▶ Passage:
=== Begin Enclosure ===
Oxford study says vegetarians have higher risk of stroke

LONDON, 5 Sept 2019: 

Latest research conducted at Oxford University have found vegetarians and vegans had a higher risk of stroke than meat eaters.

The study published in The BMJ said the higher risk is due to such people having low blood levels of total cholesterol or a low intake of certain vitamins – even though such diets do lower the risk of coronary heart disease.

This conclusion was based on input from over 48,000 participants in the EPIC-Oxford study conducted in UK between 1993 and 2001.

Lead research Dr Tommy Tong at the university’s Nuffield Department of Population Health said the participants had been grouped into meat eaters (24,428), pescetarians (7,506), and vegetarians, including vegans (16,254).

The data showed vegetarians and vegans had a 21% higher risk of stroke than meat eaters, possibly due to lower circulating cholesterol and levels of several nutrients like Vitamin B12, vitamin D, essential amino acids and long chain n-3 polyunsaturated fatty acids, he noted.

“Results of several studies in Japan, showing that individuals with a very low intake of animal products had an increased incidence and mortality from haemorrhagic and total stroke, and also a possibly higher risk of ischaemic stroke mortality, suggest that some factors associated with animal food consumption might be protective for stroke.

“Vegetarian and vegan diets have become increasingly popular in recent years, but the potential benefits and hazards of these diets are not fully understood.

“Additional studies in other large scale cohorts with a high proportion of non-meat eaters are needed to confirm the generalisability of these results and assess their relevance for clinical practice and public health.”
=== End Enclosure ===
▶ Data extracts:
=== Begin Enclosure ===
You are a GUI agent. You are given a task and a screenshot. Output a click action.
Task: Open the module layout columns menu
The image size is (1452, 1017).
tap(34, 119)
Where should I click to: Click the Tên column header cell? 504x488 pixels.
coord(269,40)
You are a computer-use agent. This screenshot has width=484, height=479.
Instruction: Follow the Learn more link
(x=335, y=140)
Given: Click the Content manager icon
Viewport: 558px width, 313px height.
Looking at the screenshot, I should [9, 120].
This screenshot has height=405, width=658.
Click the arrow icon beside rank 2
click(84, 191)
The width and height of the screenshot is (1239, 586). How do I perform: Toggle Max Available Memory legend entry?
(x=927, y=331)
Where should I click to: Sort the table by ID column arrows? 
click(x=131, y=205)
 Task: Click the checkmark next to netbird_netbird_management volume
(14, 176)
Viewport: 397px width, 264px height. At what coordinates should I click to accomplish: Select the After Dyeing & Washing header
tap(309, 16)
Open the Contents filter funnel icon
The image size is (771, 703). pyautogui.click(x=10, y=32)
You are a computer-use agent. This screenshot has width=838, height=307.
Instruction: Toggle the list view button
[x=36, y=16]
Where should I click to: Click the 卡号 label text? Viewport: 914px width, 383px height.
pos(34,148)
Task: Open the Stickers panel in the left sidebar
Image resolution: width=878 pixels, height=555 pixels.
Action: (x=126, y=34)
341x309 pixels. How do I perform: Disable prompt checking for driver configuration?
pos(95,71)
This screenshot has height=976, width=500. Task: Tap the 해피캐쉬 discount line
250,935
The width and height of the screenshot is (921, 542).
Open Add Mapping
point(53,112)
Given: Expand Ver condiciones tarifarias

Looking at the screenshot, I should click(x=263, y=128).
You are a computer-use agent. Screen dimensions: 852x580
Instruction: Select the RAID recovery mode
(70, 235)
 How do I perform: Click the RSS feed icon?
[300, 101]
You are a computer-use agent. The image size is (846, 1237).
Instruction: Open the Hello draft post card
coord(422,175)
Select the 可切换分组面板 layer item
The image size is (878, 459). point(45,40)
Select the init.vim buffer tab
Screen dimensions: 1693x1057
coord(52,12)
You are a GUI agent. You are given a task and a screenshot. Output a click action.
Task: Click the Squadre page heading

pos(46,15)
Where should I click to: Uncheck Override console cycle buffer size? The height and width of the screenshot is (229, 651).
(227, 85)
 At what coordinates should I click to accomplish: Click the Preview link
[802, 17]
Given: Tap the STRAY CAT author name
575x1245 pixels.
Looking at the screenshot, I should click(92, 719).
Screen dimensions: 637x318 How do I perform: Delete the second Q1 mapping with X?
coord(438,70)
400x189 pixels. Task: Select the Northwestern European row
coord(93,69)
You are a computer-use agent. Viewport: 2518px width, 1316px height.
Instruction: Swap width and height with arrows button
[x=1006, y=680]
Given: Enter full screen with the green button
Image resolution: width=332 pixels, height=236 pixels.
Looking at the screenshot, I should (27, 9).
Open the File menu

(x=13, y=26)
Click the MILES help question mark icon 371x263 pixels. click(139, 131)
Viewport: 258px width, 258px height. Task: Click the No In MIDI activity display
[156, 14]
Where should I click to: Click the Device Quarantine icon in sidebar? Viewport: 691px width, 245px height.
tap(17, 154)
=== End Enclosure ===
▶ Assignment 1:
Answer these from the stroke article:
(a) How many participants were grouped as pescetarians?
(b) Between which years was the EPIC-Oxford study conducted?
(c) In which journal was the study published?
▶ Assignment 2:
Duplicate the stretch of the stroke article from "The study published" through "acids, he noted.".
▶ Assignment 3:
List every nutrient the stroke article names as possibly lower in vegetarians and vegans.

▶ Your response 1:
(a) 7,506
(b) 1993 and 2001
(c) The BMJ

▶ Your response 2:
The study published in The BMJ said the higher risk is due to such people having low blood levels of total cholesterol or a low intake of certain vitamins – even though such diets do lower the risk of coronary heart disease.

This conclusion was based on input from over 48,000 participants in the EPIC-Oxford study conducted in UK between 1993 and 2001.

Lead research Dr Tommy Tong at the university’s Nuffield Department of Population Health said the participants had been grouped into meat eaters (24,428), pescetarians (7,506), and vegetarians, including vegans (16,254).

The data showed vegetarians and vegans had a 21% higher risk of stroke than meat eaters, possibly due to lower circulating cholesterol and levels of several nutrients like Vitamin B12, vitamin D, essential amino acids and long chain n-3 polyunsaturated fatty acids, he noted.

▶ Your response 3:
Vitamin B12
vitamin D
essential amino acids
long chain n-3 polyunsaturated fatty acids